Livres hebdo, 21 février 2003, par Jean-Maurice de Montrémy

Saint-Pierre des corps

Étals de nourriture près de Termini, à Rome. Étals de touristes aux portes de Saint-Pierre. Entre les deux, se joue le destin tragique d’un jeune forain. L’Autrichien Josef Winkler signe un roman poème aux couleurs violentes.

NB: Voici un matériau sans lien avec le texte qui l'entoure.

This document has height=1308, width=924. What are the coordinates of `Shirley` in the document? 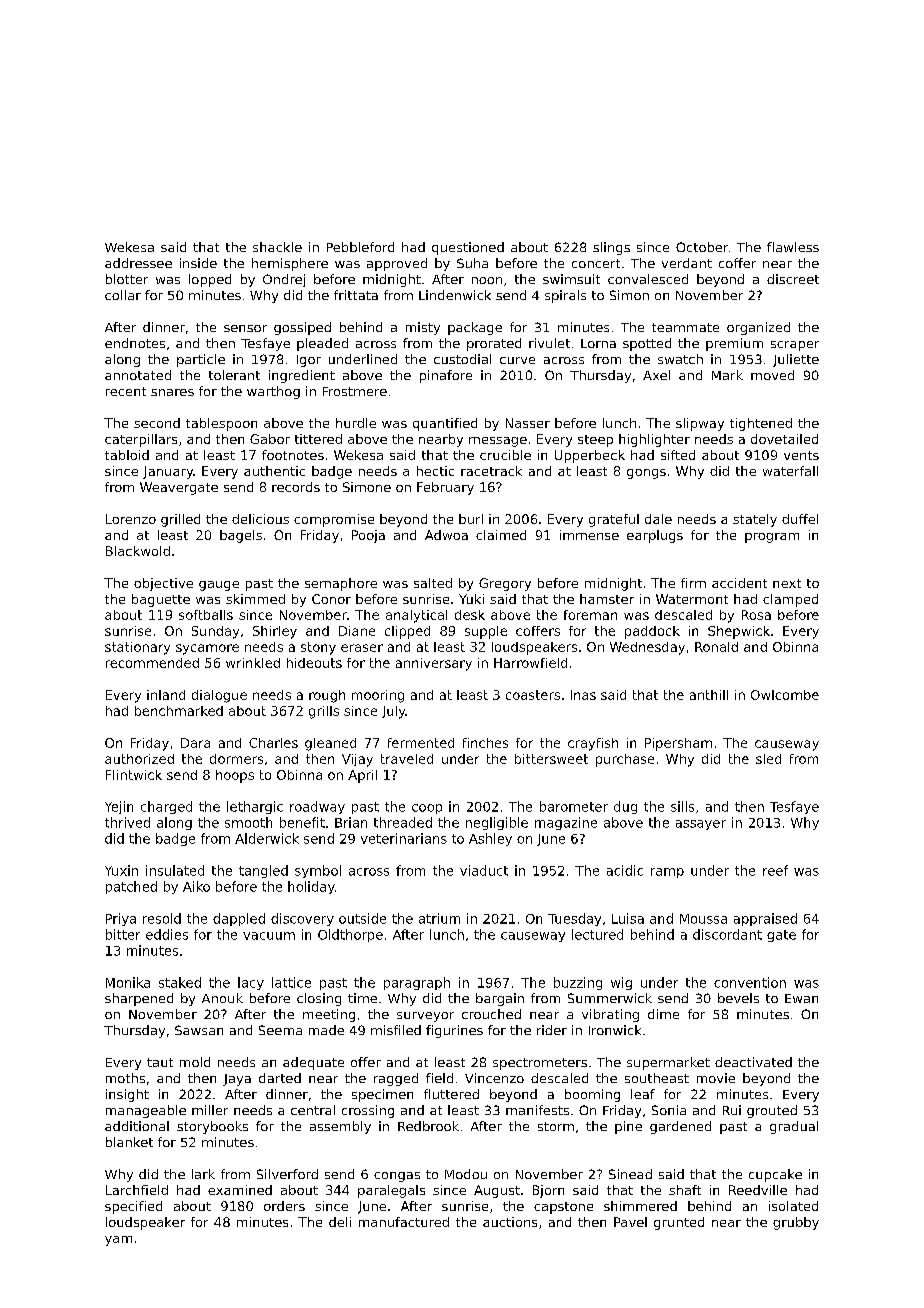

Josef Winkler (né en 1953) avait été remarqué pour Le Serf (Verdier, 1993), évocation virulente de son village natal, en Carinthie. Fils de paysans, élevé dans un catholicisme rural, répressif et baroque, il est marqué par la crudité des images, mais aussi par la dureté de l’Autriche bornée. À dix-sept ans, la lecture de Notre-Dame-des-Fleurs de Genet sauve le jeune homme du suicide et le réconcilie avec l’homosexualité. À la suite d’un fait divers tragique – la mort de deux jeunes garçons qui se sont pendus, enlacés, avec une corde à vaches –, Josef Winkler quitte le village. Il ne trouvera qu’en Italie, plus tard, une forme d’apprivoisement avec la mort, la lumière, les couleurs, le mauvais goût et le sublime. « Si je suis parti en Italie, confia-t-il en 1998 à Pierre Deshusses, c’est pour retourner vers Dieu, retourner aux sources […] L’Église m’a détruit, mais sans elle je ne serais rien. »

Paroxystique, presque kitsch, Le Serf était frappant, quoique trop inégal. En 1998, la traduction de Cimetière des oranges amères (Verdier) attestait l’influence bénéfique de l’Italie. De manière somptueuse, Winkler y transpose littérairement la structure d’un cimetière napolitain transformé en orangeraie : 365 fosses rouvertes au rythme de l’année pour, chaque fois, recevoir sur les morts anciens leur lot de nouveaux morts. Une structure dans laquelle Josef Winkler maîtrise enfin sa virulence, son génie du détail, du pathétique, du dérisoire et du grandiose.

La même émotion, la même compassion – qui, chez lui, ont surmonté tout ressentiment – se retrouvent dans la magnifique « nature morte », Natura morta, maintenant traduite, toujours chez Verdier, par Bernard Banoun. Cette « nouvelle romaine » se présente en six volets, comme un polyptyque ou comme une suite musicale, ponctuée par les fragments de poèmes que Giuseppe Ungaretti écrivit à la mémoire de son fils mort. L’action s’inscrit entre deux décors étonnants : un marché proche de la gare Termini et les abords de la basilique Saint-Pierre. D’un côté, le grouillement des poissons, des quartiers de viande, des légumes. De l’autre, l’amas de pacotilles, souvenirs pieux, cartes postales, gadgets et tee-shirts. D’un côté, les trognes des marchands, les cris, la gouaille. De l’autre, les tenues criardes, débraillées, aguichantes, écœurantes, des touristes.

Entre ces deux univers, le spectateur remarque un « garçon d’environ seize ans, aux cheveux noirs, aux longs cils qui effleuraient ses joues semées de taches de rousseur » : le fils de la marchande de figues, Piccoletto. Le spectateur lecteur observe les manèges de l’adolescent parmi les étals, sa manière de regarder, de s’ennuyer, de « mater », de rêvasser ou de s’amuser, tandis qu’un gros poissonnier, Frocio (« pédé », en argot romain) cache mal son émoi. Tout est affaire de regards dans cette description magistrale, d’une puissance symphonique. La vision y est saturée d’objets, de corps, de merveilles, de déchets. L’oreille capte tous les bruits. Les lumières et les murs de la ville offrent tous les contrastes. Il y court le désir, l’écœurement, le plaisir et la pitié.

Picoletto porte la bricole dernier cri, cette année-là : une petite tétine colorée. Mais il porte aussi sa croix d’argent. Josef Winkler varie ainsi tous les registres du bariolage, entre le commercial périssable et la longue durée du sacré. Sa description joue tout de suite d’un suspens. On devine qu’il va se passer quelque chose : entre Frocio et Piccoletto ? Entre Picoletto et les jolies touristes qu’il lorgne ? En fait, ce sera un accident, tout ce qu’il y a de plus banal. Et la mort. Et les rites d’un enterrement de pauvre suivi par la marchande de figues, le poissonnier, le boucher, la tripière blonde… Rome continue sa vie cosmopolite, entre misères et fastes. Le marché reprendra.